As of February, there were 50 confirmed measles cases in Washington, one of 19 states that allow vaccine exemptions for “philosophical and personal” reasons. Of those confirmed cases, 34 occurred in children under the age of ten, the vast majority of whom were not vaccinated. The upshot is that kids are getting sick because parents have placed personal liberty — their legally protected right to make irresponsible medical decisions — over community safety. But that’s what happens when a country or a culture operates on the mistaken premise that raising children is purely the individual pursuit of parents.
The ongoing measles outbreak in Washington was caused by parents attempting to prioritize the wellbeing of their children over the wellbeing of their communities. Clark County, at the epicenter of the outbreak, only saw 78 percent of 6 to 18-year-olds receive the age-appropriate MMR vaccine dose of two shots. Of those who opted out only 1.2 percent had done so for legitimate medical reasons. Nearly 7 percent, on the other hand, had opted out for personal or religious reasons (fear of autism being the unstated theme here).
Personal freedom is great, but exercising personal freedoms can lead to tragedies in the commons. Benjamin Franklin famously said that “Those who would give up essential Liberty, to purchase a little temporary Safety, deserve neither Liberty nor Safety.” That was a cool thing to say.
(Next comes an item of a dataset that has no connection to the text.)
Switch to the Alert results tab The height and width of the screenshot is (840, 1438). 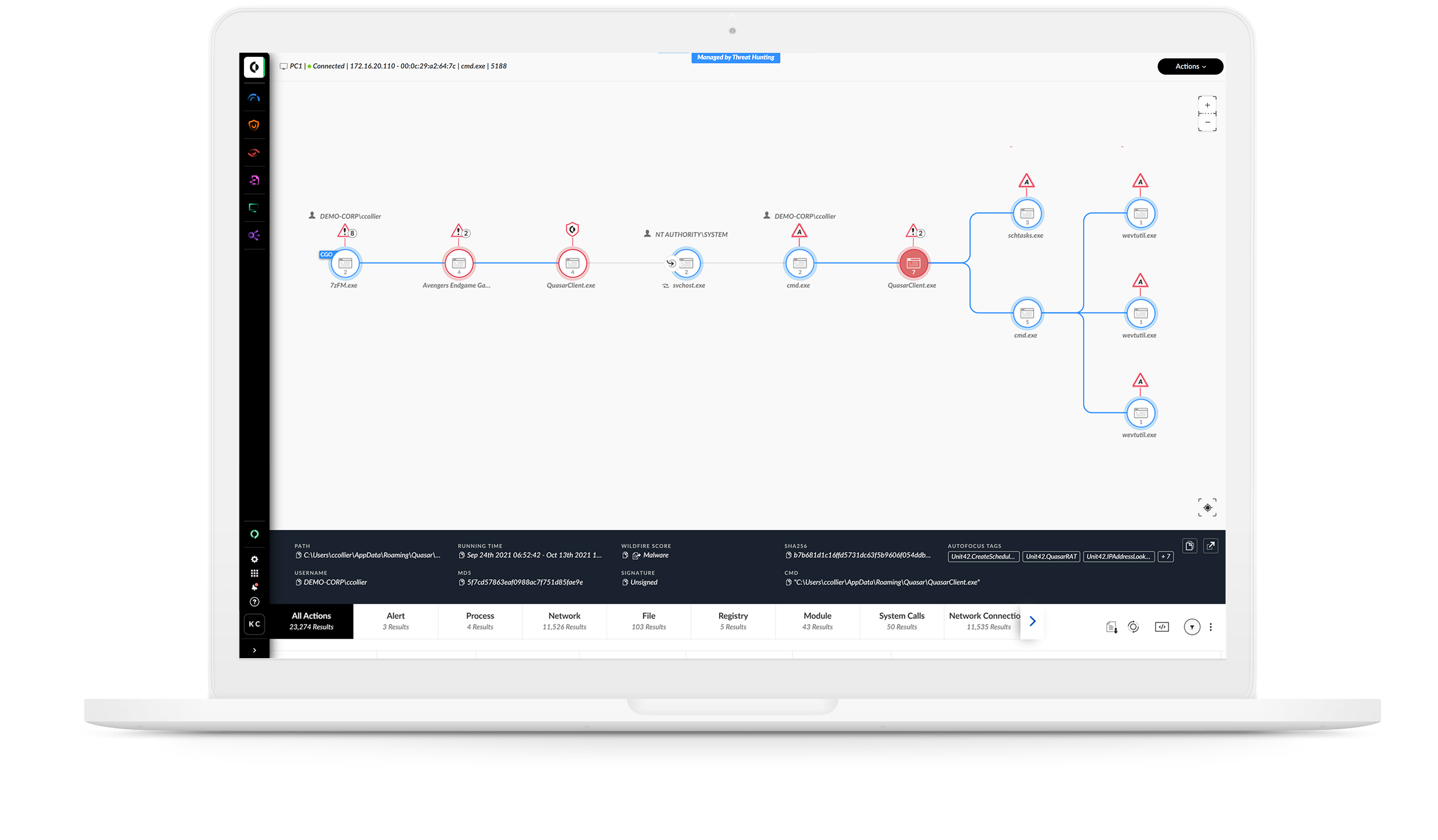tap(395, 621)
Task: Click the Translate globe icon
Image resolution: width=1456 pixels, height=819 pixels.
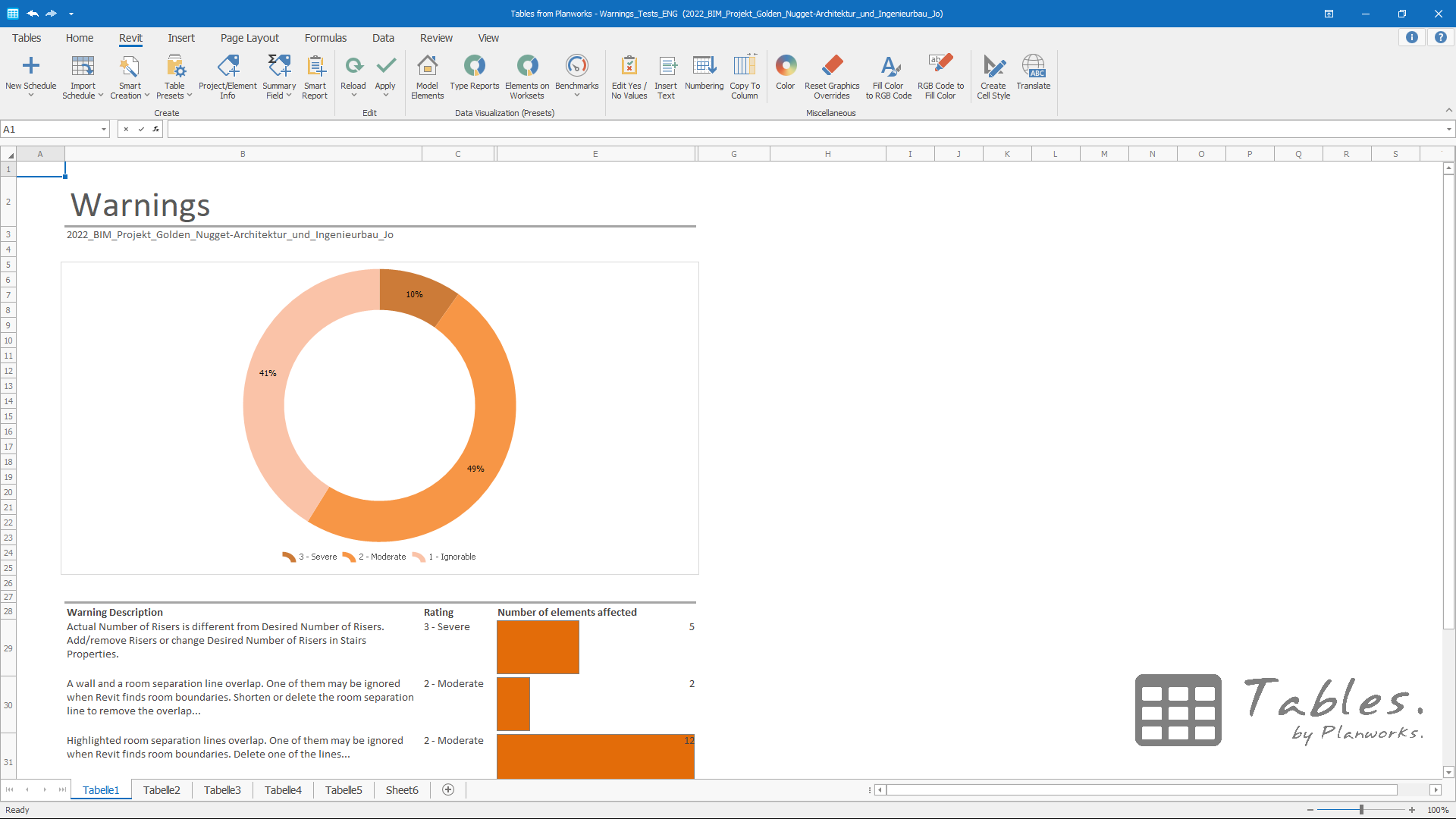Action: click(1033, 67)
But Franklin’s maxim only makes sense in the context of a public movement or a shared civic purpose. That’s what he was talking about. Unfortunately, that quote — like so many — is easily twisted into a celebration of selfishness or as an individualist cri de coeur.
For parents, this American tendency to lionize the personal over the public creates problems. The whole “don’t tell me how to raise my kids” rhetorical tradition in this country has led, one can easily argue, to the government materially divesting from the American family. American parents receive very little support. We look out for our own. We are given the legal means to raise our children as we choose and little incentive not to do so.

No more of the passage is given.